● **Records for the exercise**
= Beginning of Section =

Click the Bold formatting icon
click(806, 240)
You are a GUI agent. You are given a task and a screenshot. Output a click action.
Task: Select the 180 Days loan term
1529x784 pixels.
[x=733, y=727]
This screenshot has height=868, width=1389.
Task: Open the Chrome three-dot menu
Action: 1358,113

= End of Section =

● **What the task asks**
Output nothing but the lines from the one that contains "You are a GUI" through the final line of the entries above, exactly as they appear.

● **Task result**
You are a GUI agent. You are given a task and a screenshot. Output a click action.
Task: Select the 180 Days loan term
1529x784 pixels.
[x=733, y=727]
This screenshot has height=868, width=1389.
Task: Open the Chrome three-dot menu
Action: 1358,113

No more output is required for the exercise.